Problem requirements: Repeat all of the data below word for word, line by line, with nothing changed or left out.

(Stored items)
====================

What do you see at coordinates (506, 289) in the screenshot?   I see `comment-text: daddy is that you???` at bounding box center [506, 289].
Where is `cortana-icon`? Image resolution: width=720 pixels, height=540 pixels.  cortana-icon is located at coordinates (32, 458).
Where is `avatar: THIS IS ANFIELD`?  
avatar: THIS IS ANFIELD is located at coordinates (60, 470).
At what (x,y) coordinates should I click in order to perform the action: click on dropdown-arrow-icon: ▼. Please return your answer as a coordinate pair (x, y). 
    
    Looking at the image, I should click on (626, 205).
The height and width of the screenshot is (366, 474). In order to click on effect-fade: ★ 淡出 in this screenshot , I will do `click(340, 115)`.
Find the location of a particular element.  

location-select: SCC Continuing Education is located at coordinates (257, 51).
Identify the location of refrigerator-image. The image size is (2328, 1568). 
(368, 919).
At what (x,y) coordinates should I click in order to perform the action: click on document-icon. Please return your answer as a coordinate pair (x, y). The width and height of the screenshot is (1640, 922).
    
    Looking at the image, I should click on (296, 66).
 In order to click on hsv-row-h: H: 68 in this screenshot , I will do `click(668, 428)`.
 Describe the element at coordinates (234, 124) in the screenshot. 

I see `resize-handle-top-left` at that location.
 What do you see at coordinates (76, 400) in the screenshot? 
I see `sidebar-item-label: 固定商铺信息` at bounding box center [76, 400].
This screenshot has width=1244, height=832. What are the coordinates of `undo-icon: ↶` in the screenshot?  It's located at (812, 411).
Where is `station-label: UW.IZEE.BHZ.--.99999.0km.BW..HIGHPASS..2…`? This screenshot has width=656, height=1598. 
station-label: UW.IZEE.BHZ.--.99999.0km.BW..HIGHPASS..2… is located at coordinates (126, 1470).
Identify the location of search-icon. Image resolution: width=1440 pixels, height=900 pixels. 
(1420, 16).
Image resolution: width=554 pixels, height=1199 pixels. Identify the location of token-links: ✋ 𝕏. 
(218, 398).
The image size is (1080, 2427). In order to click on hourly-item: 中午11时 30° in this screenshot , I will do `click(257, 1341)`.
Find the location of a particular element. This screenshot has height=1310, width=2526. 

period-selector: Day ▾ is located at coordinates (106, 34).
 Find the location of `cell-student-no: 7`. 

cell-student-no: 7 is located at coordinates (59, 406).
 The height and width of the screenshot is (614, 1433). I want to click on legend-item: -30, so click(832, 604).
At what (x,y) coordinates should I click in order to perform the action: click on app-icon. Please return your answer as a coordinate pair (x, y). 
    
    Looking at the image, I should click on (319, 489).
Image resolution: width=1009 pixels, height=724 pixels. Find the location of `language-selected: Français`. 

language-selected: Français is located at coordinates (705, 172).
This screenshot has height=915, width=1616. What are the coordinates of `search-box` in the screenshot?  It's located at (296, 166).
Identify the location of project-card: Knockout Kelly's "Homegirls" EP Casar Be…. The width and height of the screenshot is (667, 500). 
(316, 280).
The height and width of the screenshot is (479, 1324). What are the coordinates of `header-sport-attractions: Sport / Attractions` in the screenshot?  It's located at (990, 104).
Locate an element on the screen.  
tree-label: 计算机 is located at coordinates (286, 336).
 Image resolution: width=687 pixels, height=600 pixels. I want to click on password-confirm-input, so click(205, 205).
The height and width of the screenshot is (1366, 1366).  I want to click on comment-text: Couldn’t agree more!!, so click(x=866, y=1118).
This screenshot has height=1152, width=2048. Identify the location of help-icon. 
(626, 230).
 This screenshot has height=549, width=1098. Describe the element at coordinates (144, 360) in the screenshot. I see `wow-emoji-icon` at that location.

====================

Solved problem:
What do you see at coordinates (506, 289) in the screenshot?   I see `comment-text: daddy is that you???` at bounding box center [506, 289].
Where is `cortana-icon`? Image resolution: width=720 pixels, height=540 pixels.  cortana-icon is located at coordinates (32, 458).
Where is `avatar: THIS IS ANFIELD`?  
avatar: THIS IS ANFIELD is located at coordinates (60, 470).
At what (x,y) coordinates should I click in order to perform the action: click on dropdown-arrow-icon: ▼. Please return your answer as a coordinate pair (x, y). 
    
    Looking at the image, I should click on (626, 205).
The height and width of the screenshot is (366, 474). In order to click on effect-fade: ★ 淡出 in this screenshot , I will do `click(340, 115)`.
Find the location of a particular element.  

location-select: SCC Continuing Education is located at coordinates (257, 51).
Identify the location of refrigerator-image. The image size is (2328, 1568). 
(368, 919).
At what (x,y) coordinates should I click in order to perform the action: click on document-icon. Please return your answer as a coordinate pair (x, y). The width and height of the screenshot is (1640, 922).
    
    Looking at the image, I should click on (296, 66).
 In order to click on hsv-row-h: H: 68 in this screenshot , I will do `click(668, 428)`.
 Describe the element at coordinates (234, 124) in the screenshot. 

I see `resize-handle-top-left` at that location.
 What do you see at coordinates (76, 400) in the screenshot? 
I see `sidebar-item-label: 固定商铺信息` at bounding box center [76, 400].
This screenshot has width=1244, height=832. What are the coordinates of `undo-icon: ↶` in the screenshot?  It's located at (812, 411).
Where is `station-label: UW.IZEE.BHZ.--.99999.0km.BW..HIGHPASS..2…`? This screenshot has width=656, height=1598. 
station-label: UW.IZEE.BHZ.--.99999.0km.BW..HIGHPASS..2… is located at coordinates (126, 1470).
Identify the location of search-icon. Image resolution: width=1440 pixels, height=900 pixels. 
(1420, 16).
Image resolution: width=554 pixels, height=1199 pixels. Identify the location of token-links: ✋ 𝕏. 
(218, 398).
The image size is (1080, 2427). In order to click on hourly-item: 中午11时 30° in this screenshot , I will do `click(257, 1341)`.
Find the location of a particular element. This screenshot has height=1310, width=2526. 

period-selector: Day ▾ is located at coordinates (106, 34).
 Find the location of `cell-student-no: 7`. 

cell-student-no: 7 is located at coordinates (59, 406).
 The height and width of the screenshot is (614, 1433). I want to click on legend-item: -30, so click(832, 604).
At what (x,y) coordinates should I click in order to perform the action: click on app-icon. Please return your answer as a coordinate pair (x, y). 
    
    Looking at the image, I should click on (319, 489).
Image resolution: width=1009 pixels, height=724 pixels. Find the location of `language-selected: Français`. 

language-selected: Français is located at coordinates (705, 172).
This screenshot has height=915, width=1616. What are the coordinates of `search-box` in the screenshot?  It's located at (296, 166).
Identify the location of project-card: Knockout Kelly's "Homegirls" EP Casar Be…. The width and height of the screenshot is (667, 500). 
(316, 280).
The height and width of the screenshot is (479, 1324). What are the coordinates of `header-sport-attractions: Sport / Attractions` in the screenshot?  It's located at (990, 104).
Locate an element on the screen.  
tree-label: 计算机 is located at coordinates (286, 336).
 Image resolution: width=687 pixels, height=600 pixels. I want to click on password-confirm-input, so click(205, 205).
The height and width of the screenshot is (1366, 1366).  I want to click on comment-text: Couldn’t agree more!!, so click(x=866, y=1118).
This screenshot has height=1152, width=2048. Identify the location of help-icon. 
(626, 230).
 This screenshot has height=549, width=1098. Describe the element at coordinates (144, 360) in the screenshot. I see `wow-emoji-icon` at that location.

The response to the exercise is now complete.